In college, I used to drink on weekends and sometimes got drunk. But I could decide when I wanted to get drunk. In law school, drinking was a major social component of my life and was a good way to relax and unwind from the stress of the day. But I began to lose the power of choice in terms of my drinking. I got drunk when I did not intend to. I started to drink to black out and to embarrass myself and my friends.
I graduated, passed the bar, practiced law, got married, went into academia, had children, published articles, received promotions and tenure. All while I was still an active alcoholic. I was a “functioning” alcoholic and was able to practice my profession, attend church, volunteer in many community activities, and still be a good spouse and parent—or so I thought. I needed a drink desperately every day when I got home, though, and after that I might or might not remember the evening. I was not “present” for most of my adult life and was depressed, anxious, and angry at home.
Being in academics, I “audited” 12-step programs for many years before I got sober. I knew there was a problem, but being a well-educated person, I thought I could think, reason, or study my way to a solution. I attended hundreds of meetings and read dozens of books but could not deal with the reality that the only solution to my problem was to stop drinking.

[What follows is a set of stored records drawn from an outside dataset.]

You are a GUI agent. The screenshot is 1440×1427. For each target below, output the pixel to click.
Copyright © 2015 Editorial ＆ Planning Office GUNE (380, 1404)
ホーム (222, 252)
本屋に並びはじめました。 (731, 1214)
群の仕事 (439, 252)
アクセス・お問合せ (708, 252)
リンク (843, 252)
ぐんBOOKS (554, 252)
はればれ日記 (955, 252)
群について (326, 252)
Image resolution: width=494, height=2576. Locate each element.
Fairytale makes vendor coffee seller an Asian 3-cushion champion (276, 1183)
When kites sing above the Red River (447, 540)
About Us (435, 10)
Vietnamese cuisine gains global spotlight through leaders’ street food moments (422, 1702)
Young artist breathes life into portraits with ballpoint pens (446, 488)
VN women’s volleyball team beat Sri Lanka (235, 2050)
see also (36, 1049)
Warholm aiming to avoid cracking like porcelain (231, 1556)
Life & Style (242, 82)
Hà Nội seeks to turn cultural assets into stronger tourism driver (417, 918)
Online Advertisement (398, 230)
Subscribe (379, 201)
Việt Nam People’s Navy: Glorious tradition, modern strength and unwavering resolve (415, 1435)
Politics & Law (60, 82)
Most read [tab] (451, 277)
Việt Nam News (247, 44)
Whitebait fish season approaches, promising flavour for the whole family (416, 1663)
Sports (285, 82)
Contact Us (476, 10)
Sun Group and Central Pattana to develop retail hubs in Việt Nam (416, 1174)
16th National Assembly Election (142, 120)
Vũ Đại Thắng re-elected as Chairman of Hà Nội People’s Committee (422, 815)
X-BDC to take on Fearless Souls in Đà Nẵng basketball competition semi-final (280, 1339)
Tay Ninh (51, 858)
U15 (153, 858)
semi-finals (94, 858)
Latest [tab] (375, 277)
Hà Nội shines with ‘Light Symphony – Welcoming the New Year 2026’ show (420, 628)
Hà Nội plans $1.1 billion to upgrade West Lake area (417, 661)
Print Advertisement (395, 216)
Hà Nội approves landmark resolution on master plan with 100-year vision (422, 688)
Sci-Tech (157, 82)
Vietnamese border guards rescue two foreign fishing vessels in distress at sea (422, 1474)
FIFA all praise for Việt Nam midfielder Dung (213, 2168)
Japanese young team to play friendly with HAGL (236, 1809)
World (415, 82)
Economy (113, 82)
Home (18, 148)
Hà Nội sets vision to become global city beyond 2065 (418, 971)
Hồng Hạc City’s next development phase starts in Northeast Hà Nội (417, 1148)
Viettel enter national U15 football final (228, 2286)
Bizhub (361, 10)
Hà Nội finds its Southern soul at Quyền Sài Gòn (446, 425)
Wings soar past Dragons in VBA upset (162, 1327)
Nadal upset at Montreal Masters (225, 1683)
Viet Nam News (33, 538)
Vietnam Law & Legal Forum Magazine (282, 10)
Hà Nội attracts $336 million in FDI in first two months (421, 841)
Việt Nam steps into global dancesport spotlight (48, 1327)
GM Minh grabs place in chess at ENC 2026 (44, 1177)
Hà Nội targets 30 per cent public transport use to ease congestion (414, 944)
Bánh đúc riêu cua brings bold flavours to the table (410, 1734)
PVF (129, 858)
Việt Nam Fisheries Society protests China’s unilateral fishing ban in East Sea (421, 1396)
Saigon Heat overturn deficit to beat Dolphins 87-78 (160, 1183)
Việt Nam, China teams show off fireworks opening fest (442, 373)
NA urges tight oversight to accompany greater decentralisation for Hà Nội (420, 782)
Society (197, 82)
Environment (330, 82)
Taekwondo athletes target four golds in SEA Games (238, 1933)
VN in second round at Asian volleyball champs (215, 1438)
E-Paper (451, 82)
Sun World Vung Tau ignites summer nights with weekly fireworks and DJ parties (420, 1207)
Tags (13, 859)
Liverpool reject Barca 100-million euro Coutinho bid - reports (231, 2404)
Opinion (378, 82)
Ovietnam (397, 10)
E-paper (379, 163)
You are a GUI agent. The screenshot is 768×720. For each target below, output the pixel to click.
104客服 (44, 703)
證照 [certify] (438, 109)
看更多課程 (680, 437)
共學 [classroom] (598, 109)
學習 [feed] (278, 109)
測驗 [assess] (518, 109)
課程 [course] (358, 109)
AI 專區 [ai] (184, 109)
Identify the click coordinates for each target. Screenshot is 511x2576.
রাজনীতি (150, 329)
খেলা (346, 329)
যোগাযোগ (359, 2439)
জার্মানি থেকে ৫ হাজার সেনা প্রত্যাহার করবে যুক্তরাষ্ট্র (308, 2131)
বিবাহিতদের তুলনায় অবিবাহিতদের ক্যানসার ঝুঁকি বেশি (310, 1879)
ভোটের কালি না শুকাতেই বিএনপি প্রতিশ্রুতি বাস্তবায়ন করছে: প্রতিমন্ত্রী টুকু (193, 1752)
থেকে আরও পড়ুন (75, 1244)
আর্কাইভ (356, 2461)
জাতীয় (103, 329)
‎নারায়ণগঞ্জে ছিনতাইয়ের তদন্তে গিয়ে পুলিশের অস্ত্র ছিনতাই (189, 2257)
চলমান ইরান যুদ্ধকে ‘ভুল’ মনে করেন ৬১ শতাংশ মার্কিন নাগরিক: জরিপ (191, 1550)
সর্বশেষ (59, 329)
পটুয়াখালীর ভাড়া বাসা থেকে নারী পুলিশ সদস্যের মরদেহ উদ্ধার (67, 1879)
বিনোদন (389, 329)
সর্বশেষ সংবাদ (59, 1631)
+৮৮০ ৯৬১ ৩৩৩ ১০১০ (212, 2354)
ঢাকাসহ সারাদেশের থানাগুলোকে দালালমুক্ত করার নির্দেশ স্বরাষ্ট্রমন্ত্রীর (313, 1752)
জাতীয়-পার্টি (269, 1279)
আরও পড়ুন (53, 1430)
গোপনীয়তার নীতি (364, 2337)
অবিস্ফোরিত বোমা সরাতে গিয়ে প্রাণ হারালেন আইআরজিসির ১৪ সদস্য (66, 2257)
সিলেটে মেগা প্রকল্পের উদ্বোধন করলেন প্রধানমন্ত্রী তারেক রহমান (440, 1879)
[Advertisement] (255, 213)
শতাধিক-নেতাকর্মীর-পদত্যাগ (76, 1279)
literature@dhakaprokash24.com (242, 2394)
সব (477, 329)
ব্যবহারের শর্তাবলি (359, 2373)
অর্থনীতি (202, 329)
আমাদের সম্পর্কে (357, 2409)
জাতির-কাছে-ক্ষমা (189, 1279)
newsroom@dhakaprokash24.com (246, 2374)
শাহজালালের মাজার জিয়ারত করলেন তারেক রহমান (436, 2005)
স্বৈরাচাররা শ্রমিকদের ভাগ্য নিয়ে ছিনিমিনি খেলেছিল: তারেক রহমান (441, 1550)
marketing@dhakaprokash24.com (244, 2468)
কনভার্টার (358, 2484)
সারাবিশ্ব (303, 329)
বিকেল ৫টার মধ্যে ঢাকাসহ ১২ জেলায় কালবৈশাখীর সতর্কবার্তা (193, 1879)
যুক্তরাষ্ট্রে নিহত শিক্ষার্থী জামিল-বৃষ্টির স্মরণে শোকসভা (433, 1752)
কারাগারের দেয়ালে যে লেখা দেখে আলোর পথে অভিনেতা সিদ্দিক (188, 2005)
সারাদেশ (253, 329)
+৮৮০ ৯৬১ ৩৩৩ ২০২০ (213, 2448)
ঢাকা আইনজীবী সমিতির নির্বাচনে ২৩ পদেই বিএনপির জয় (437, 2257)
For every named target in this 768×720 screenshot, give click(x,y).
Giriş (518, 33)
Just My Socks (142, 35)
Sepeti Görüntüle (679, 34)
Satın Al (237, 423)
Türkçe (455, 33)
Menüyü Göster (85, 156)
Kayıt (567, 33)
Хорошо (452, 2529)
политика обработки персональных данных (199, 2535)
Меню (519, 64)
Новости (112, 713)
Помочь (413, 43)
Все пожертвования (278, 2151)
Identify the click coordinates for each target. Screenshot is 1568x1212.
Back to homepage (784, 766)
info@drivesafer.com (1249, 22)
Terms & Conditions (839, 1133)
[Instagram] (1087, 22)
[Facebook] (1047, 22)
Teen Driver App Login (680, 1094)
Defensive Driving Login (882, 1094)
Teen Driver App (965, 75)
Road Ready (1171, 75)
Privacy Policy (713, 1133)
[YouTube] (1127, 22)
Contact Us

For me, the crisis came when my spouse decided that our marriage was over. I very much loved my spouse and our life together. I could not imagine not seeing my children every day, nor splitting up the life we had built together. But we separated, and I started to attend 12-step meetings and began the long journey to sobriety.
I committed to that program of recovery and particularly came to love and respect the people in our local legal professionals group. I went to the weekly meetings and found people who understood my problem, including the incredulity and pain of asking oneself: “How did a smart and talented person like me get here? I have a good job, a nice home, and family and I am an active and productive member of the community. How can I be an alcoholic?” I met lawyers like me, personable and functional, yet defeated by their addictions and depression. That first year I also attended the annual Texas Lawyers Concerned for Lawyers convention and found even more attorneys who shared my problem, and showed me that a solution was possible.
After a year sober, my life, objectively, was good, but I was separated and getting divorced. I cried every day and began to suffer from thoughts of suicide. I could not sleep and felt that everyone, except possibly my children, would be better off without me. I still had enough sense to realize that I really did not want to kill myself, so I began seeing a psychiatrist and counselor and started on a true road to recovery.
Since that time, now several years ago, I have come to realize that I used alcohol to treat my underlying problems of anxiety and depression. When the alcoholic “medicine” was removed from my system, it was important to get professional treatment since the 12-step program alone could not treat the mental health problems I had. I also now understand that depression is not a “character defect” or personality flaw that can be removed by prayer, service to others, or efforts of will. Depression, like alcohol, can be a sneaky and lifelong disease that needs to be treated and monitored.
Today, my life is good. I remarried, my first spouse and I remained friends, and we did a great job raising two wonderful children. I have true friends, I have my career, and it has thrived. I go to meetings regularly and reconnect with friends at the annual Texas LCL conference.
I still have problems, insecurities, worries, and occasionally a really bad day. However, I now know the difference between a genuine problem and an inconvenience. I value my friends and family and am actually there for them, rather than passed out on the couch or lying in bed with a hangover. Best of all, the future is not something I dread, but something I look forward to with hope for a better day.